◆ **Records supplied**
BEGIN

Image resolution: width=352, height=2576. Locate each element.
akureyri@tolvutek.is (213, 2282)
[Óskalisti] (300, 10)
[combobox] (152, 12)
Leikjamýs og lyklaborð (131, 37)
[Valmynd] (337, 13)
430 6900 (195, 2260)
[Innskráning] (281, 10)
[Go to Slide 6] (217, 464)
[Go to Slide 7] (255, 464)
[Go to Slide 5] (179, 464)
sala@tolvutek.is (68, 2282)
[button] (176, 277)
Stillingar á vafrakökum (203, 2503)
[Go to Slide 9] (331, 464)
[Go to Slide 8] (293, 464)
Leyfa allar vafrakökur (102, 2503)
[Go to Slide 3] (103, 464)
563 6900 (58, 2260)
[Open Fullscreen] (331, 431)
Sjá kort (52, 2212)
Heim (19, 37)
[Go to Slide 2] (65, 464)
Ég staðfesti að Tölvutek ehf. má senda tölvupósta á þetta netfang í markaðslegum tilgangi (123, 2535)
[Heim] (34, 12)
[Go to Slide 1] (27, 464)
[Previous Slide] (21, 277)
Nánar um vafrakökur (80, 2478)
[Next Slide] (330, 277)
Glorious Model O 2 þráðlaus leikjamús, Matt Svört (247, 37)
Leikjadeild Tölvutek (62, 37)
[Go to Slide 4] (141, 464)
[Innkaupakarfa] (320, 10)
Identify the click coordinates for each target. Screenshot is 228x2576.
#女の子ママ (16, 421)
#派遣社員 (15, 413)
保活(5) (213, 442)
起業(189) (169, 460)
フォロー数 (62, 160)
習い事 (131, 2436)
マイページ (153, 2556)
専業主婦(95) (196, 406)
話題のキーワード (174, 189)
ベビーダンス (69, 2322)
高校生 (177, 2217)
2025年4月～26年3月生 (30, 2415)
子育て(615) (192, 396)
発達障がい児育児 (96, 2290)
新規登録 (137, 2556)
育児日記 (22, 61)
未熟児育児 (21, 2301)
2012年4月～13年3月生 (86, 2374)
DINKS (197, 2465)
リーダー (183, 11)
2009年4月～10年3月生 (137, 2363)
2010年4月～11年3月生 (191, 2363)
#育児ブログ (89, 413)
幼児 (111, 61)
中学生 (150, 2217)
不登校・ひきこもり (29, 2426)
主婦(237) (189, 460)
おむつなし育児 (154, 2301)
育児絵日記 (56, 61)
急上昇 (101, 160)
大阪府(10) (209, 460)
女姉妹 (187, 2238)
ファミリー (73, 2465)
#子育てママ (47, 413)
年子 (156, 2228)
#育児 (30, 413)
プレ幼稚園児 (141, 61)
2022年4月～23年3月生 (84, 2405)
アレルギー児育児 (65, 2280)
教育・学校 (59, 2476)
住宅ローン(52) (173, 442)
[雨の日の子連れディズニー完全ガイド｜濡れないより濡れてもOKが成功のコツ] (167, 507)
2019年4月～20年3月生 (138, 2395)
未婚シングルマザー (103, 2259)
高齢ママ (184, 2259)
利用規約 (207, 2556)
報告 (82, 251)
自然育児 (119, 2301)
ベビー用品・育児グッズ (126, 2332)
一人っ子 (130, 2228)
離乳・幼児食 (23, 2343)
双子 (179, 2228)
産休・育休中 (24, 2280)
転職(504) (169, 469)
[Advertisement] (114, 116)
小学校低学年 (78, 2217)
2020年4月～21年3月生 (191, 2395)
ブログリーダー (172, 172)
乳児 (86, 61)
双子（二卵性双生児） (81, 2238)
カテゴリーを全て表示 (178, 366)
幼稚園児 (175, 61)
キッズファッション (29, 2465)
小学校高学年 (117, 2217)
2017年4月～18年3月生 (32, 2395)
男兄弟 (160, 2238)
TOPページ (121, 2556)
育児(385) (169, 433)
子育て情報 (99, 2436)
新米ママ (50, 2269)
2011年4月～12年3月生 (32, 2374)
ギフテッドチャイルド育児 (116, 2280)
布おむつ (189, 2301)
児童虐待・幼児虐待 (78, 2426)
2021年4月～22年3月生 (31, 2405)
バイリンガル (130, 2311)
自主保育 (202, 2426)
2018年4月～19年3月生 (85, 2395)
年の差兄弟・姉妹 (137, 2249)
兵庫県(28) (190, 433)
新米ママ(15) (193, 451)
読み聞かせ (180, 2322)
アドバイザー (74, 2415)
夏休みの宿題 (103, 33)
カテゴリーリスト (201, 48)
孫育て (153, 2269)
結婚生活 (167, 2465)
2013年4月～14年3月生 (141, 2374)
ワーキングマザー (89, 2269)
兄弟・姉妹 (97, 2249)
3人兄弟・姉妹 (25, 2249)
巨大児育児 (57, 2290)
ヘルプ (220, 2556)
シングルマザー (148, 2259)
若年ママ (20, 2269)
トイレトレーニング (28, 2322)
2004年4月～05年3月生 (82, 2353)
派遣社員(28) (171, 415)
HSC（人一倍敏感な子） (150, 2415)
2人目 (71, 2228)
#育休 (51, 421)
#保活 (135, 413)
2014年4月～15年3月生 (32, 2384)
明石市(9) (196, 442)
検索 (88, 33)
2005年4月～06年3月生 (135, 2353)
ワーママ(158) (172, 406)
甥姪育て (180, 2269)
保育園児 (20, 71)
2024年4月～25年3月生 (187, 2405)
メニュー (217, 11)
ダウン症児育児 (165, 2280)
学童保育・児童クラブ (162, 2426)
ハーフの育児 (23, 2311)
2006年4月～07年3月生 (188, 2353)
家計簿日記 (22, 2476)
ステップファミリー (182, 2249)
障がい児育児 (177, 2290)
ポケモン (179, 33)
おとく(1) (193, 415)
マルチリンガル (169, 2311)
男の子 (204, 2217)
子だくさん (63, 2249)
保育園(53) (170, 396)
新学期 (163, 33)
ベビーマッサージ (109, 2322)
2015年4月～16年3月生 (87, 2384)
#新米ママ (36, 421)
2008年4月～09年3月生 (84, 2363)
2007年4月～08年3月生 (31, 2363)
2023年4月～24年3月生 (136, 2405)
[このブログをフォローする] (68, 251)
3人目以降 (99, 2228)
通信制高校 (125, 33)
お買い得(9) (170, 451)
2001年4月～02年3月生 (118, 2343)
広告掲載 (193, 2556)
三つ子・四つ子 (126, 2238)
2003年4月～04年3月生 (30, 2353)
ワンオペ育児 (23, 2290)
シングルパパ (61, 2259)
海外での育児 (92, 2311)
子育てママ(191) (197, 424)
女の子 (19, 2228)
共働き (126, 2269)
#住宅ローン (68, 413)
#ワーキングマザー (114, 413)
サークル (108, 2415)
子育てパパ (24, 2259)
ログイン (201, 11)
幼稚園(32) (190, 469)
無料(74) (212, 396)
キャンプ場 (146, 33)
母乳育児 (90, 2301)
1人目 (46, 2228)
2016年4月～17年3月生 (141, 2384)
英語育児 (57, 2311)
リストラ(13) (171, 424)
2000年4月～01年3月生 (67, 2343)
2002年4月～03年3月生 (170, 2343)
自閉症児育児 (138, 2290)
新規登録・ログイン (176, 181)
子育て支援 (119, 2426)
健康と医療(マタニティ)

END

◆ **Task directions**
Look back at the entries above and repeat, unchanged, every line from the line holding "兄弟・姉妹 (97, 2249)" through the line holding "#保活 (135, 413)".

◆ **Result**
兄弟・姉妹 (97, 2249)
3人兄弟・姉妹 (25, 2249)
巨大児育児 (57, 2290)
ヘルプ (220, 2556)
シングルマザー (148, 2259)
若年ママ (20, 2269)
トイレトレーニング (28, 2322)
2004年4月～05年3月生 (82, 2353)
派遣社員(28) (171, 415)
HSC（人一倍敏感な子） (150, 2415)
2人目 (71, 2228)
#育休 (51, 421)
#保活 (135, 413)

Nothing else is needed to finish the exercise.